Dai primi studi che sono stati affrontati, sembra che il ciclo sia databile tra la fine del Quattro e gli inizi del Cinquecento, ma non si trovano esempi analoghi, realizzati sul territorio, da porre a confronto. L’autore, per il quale ancora si dibattono diverse ipotesi, utilizza un lessico figurativo popolare, ispirato, secondo una studio di G. Merlo, da suggestioni provenienti dal nord. Egli ipotizza la presenza di maestranze girovaghe, di provenienza veneto-trentina che, spostandosi da una località all’altra, immettevano elementi stilistici ignoti rispetto al contesto culturale in cui lavoravano. Inoltre lo studioso suppone la presenza di due diversi maestri dominanti che si spartirono le scene durante l’esecuzione, per confluire nella scena della Crocifissione, nella quale si rilevano incongruenze stilistiche imputabili alla duplice esecuzione. Da una selva di lance e gonfaloni si erge la croce su cui è infisso Cristo, caratterizzato da un’espressione calma e pacata, alla quale si contrappongono le torsioni esasperate e i movimenti scomposti dei corpi dei due ladroni, dagli sguardi allucinati e dalle fisionomie alterate. La tensione si smorza nel registro inferiore, dove i personaggi sono pervasi da un senso di pacata bonarietà.

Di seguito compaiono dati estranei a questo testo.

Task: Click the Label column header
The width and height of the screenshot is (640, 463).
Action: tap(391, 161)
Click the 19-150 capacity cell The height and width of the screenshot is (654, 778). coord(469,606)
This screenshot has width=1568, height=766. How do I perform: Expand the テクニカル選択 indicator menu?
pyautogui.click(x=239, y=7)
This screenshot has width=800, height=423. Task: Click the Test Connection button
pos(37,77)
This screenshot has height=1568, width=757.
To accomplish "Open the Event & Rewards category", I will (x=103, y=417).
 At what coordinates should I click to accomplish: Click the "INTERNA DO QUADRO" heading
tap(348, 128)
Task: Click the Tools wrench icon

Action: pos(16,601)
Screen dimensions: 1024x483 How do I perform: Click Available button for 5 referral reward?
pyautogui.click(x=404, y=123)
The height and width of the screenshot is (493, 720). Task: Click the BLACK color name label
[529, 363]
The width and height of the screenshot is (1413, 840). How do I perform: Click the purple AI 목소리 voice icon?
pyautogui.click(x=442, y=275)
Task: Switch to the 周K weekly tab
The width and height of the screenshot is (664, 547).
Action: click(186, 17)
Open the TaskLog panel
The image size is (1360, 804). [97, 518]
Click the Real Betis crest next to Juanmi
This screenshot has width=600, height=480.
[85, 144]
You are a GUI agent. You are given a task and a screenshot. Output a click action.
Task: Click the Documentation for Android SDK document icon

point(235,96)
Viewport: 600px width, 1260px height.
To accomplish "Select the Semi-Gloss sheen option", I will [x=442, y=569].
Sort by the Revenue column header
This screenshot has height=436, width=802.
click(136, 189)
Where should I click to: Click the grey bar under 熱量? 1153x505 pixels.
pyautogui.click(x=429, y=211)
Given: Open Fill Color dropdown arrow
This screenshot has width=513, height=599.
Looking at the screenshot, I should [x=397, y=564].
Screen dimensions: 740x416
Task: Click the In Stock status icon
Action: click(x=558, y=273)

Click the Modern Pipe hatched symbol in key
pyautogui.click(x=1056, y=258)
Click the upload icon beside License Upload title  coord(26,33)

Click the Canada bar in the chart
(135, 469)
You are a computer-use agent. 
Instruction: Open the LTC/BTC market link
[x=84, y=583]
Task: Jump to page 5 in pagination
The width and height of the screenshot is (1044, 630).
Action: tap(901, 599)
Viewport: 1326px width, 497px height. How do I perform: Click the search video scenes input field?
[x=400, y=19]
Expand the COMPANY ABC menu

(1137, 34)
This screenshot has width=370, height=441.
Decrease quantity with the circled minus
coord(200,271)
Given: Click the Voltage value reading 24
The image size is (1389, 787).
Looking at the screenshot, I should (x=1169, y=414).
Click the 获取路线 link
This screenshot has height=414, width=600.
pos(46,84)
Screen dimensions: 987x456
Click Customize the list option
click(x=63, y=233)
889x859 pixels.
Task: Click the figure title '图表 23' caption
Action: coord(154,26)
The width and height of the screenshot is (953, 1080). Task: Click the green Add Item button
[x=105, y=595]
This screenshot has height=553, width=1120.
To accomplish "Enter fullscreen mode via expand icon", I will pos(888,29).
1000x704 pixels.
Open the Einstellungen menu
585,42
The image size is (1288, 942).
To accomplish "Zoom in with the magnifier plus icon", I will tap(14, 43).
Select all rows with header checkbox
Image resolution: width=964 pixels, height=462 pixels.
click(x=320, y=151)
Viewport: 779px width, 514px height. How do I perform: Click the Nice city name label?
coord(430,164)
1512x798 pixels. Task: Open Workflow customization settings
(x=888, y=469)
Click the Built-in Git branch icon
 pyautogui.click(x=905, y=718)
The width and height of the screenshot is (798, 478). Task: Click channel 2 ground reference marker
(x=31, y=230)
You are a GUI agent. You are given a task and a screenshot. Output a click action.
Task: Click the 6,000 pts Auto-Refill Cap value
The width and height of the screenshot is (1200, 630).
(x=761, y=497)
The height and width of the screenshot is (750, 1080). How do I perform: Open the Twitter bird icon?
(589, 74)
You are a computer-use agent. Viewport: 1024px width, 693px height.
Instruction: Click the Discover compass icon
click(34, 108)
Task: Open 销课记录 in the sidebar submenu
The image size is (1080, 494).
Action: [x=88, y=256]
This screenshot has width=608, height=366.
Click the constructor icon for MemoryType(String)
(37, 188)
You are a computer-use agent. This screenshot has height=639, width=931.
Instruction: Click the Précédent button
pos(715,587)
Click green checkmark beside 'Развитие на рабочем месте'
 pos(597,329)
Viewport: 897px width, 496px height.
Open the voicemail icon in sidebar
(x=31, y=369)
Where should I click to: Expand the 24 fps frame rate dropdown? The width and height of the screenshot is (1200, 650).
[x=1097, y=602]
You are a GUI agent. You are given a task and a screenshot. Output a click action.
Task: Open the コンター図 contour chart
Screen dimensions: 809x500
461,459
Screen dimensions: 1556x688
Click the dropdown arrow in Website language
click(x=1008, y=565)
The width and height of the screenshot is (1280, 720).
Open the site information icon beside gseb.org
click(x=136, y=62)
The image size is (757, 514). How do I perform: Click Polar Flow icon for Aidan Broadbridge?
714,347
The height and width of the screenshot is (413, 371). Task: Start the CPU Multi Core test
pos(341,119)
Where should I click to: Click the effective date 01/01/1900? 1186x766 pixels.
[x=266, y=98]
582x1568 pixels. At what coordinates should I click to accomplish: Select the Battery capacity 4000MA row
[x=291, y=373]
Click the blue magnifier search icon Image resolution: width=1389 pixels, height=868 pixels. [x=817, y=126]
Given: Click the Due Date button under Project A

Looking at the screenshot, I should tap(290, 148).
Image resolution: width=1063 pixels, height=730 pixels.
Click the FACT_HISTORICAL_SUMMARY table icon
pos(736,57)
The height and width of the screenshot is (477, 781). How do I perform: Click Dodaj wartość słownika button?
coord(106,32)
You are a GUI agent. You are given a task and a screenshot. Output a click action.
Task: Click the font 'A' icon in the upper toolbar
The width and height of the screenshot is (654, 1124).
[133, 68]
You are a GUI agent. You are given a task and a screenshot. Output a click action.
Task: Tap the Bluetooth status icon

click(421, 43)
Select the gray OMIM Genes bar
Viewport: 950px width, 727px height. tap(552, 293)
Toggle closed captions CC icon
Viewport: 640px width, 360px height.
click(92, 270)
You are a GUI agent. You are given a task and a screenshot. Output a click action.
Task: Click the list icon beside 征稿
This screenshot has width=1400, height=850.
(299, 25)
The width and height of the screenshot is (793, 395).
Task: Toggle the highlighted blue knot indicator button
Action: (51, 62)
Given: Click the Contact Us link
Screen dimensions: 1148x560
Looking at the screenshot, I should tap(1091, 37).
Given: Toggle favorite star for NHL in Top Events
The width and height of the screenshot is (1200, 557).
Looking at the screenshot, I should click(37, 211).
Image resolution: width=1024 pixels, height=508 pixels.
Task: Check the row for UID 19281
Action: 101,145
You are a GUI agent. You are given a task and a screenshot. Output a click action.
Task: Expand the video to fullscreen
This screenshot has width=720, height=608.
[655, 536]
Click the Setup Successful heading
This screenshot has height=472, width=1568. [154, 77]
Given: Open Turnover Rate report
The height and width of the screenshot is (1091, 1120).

Purtroppo la dispersione dell’archivio della confraternita in seguito alla soppressione napoleonica non consente alcuna verifica documentaria sugli autori del ciclo.
Durante i restauri appena conclusi è emersa, sulla facciata esterna dell’oratorio, un’immagine della Madonna della Misericordia, che avvolge una schiera di disciplini sotto il suo manto. Essa tiene le braccia distese a protezione degli astanti e sorregge, insieme a due angeli in volo, un manto soppannato a riquadri bianchi. I disciplini sono tutti inginocchiati, facilmente riconoscibili dalla tunica, dal cappuccio che copre il volto e dal flagello. I primi due ai lati della Vergine hanno il capo scoperto e reggono un libro aperto, forse indicante la Regola.

Per apprendimenti sul tema: “Le Discipline del Sebino, tra medioevo e età moderna”, risultato della ricerca coordinata da Universitas Ysei, con testi di Antonio Burlotti, Mauro Pennacchio, Alessandra Piccinelli, Federico Troletti, Angelo Valsecchi, Attilio Alfredo Zani.